### Parti dell'esercizio
**A.** Nell'articolo su Campazzo e il Real, il premio di MVP in Supercopa viene definito "qualcosa di più" del solito. Spiega in breve perché.
**B.** Secondo l'ultimo aggiornamento citato nell'articolo su Campazzo e il Real, come verrebbe pagato il buyout per l'uscita verso la NBA?
**C.** Scrivi il seguito dell'articolo su Campazzo e il Real, partendo subito dopo l'ultima frase riportata.

### Testo fornito

5 Sfumature di Eurolega | Campazzo ed il Real, “the last dance”?

Quando vuole il destino la fa grossa, ma spesso è semplicemente un po’… bastardo.

Della telenovela Campazzo vi abbiamo ampiamente riferito per tutta l’estate: l’ultimo aggiornamento, di poche settimane fa, diceva di un giocatore che non percepirebbe salario, il cui ammontare verrebbe progressivamente dedotto dal club come rateale pagamento del “buyout” per l’uscita verso la NBA. Una cosa che non ci convince, lo abbiamo già detto, ma che la stampa spagnola ribadisce pressoché quotidianamente.

Ed allora ne prendiamo atto, sempre diffidenti, e buttiamo lì le nostre 5 sfumature, eredità di una finale di Supercopa che ha voluto semplicemente gettare benzina sul fuoco di un addio che non sarà semplice per nessuna delle parti coinvolte.

  • Facu MVP? E’ la solita storia. Gli ultimi quattro successi madridista dicono di un giocatore che quando conta non ha paura di niente e di nessuno. E’ la normalità per lui, ma questa volta è qualcosa di più , viste le condizioni mentali possibili. Chapeau, Facu!

### Record forniti
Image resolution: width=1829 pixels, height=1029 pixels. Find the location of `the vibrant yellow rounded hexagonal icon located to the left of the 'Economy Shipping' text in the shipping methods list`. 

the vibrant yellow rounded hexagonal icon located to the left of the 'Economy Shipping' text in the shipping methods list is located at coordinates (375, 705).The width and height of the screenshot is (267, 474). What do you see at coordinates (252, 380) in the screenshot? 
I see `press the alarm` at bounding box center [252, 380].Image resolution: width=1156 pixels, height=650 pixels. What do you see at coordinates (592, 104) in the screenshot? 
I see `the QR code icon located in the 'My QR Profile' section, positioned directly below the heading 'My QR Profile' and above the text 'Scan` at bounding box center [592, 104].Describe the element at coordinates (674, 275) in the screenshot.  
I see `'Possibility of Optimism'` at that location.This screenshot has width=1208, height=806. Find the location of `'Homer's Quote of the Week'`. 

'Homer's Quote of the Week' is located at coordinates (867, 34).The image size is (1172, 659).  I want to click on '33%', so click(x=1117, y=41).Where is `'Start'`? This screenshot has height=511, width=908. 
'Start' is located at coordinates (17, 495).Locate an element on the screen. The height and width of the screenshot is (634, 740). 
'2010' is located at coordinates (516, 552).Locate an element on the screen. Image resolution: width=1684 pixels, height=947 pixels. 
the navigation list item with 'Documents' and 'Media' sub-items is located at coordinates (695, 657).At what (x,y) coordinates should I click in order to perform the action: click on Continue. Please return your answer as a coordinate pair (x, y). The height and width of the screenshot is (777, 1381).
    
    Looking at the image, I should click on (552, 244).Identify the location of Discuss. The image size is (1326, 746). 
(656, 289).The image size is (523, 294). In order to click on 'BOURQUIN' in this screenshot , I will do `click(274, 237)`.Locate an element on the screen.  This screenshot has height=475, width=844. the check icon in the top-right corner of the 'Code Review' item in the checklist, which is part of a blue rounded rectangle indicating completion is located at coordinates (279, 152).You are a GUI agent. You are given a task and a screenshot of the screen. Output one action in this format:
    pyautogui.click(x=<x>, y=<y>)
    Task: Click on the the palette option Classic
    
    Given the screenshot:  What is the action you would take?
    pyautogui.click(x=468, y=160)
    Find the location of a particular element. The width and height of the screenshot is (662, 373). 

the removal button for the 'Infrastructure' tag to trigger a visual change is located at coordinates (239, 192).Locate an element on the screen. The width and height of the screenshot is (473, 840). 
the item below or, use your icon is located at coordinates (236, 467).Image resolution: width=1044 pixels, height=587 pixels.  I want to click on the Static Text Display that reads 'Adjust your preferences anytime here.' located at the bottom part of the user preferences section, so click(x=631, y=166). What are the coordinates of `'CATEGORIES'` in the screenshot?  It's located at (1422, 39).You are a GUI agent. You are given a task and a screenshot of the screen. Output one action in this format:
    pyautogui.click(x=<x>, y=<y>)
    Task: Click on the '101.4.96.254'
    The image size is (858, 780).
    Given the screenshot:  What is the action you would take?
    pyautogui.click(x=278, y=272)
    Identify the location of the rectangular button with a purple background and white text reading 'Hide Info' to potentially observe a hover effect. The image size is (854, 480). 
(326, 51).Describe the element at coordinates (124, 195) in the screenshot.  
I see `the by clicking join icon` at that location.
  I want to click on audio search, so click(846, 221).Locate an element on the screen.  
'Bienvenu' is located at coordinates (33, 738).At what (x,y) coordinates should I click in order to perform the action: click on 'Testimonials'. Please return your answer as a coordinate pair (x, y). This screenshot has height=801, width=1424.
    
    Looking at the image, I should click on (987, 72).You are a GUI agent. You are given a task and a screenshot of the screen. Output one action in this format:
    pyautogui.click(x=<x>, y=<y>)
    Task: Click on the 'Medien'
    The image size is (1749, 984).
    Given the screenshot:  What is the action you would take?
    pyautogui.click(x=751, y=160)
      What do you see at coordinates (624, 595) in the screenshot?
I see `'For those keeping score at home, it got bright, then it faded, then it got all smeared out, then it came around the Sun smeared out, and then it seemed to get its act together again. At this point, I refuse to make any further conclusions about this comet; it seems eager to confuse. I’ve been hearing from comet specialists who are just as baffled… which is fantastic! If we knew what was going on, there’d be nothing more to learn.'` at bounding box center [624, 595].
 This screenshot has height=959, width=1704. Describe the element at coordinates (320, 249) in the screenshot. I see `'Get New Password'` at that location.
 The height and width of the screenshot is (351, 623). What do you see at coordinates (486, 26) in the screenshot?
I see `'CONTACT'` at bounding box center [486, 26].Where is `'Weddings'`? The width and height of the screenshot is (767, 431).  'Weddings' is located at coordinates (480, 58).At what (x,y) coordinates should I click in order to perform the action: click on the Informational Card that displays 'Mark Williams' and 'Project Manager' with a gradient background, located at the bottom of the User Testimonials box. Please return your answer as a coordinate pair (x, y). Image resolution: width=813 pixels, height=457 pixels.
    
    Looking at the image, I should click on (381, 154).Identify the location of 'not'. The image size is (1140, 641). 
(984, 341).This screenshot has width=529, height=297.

### Soluzioni
**A.** Vincere quando conta è normale per Campazzo, ma questa volta pesano anche le condizioni mentali in cui poteva trovarsi.

**B.** Il giocatore non percepirebbe lo stipendio, che il club tratterrebbe poco a poco come pagamento a rate del buyout.

**C.**
  • «Penso all’oggi, non so cosa succederà domani» dice il fenomeno argentino. «E’ un nostro giocatore, sono felice di averlo con noi», ribadisce un Laso comunque raggiante. Tutto scontato? Parrebbe di sì. Ma il Real può veramente gestire una situazione simile a lungo?
  • Appunto, i tempi. Se Draft e Free Agency dovessero essere posticipati, come pare probabilissimo, il tutto si complicherebbe ancor di più. Che fanno i “blancos”? Giocano mesi con il Facu per poi dover inserire un nuovo profilo ad equilibri già fissati? Ok, il denaro non manca, visto l’incasso dal “buyout”, ma qui si parla del miglior playmaker d’Europa senza alcun dubbio, forse qualcosa di più.
  • Allarme Marca! Il Real potrebbe perdere sia Campazzo che Deck. Quest’ultimo è stato l’unico in grado di azzerare Mirotic in finale, vista la virgola del montenegrino quando lo marcava lui. Scade a fine stagione, ha un uscita NBA bassissima per ora, urge il rinnovo. Se non arriva il passaporto dovrà essere extracomunitario ed allora saranno problemi ulteriori . Anche qui, non ci pare roba da Real, la nostra diffidenza permane.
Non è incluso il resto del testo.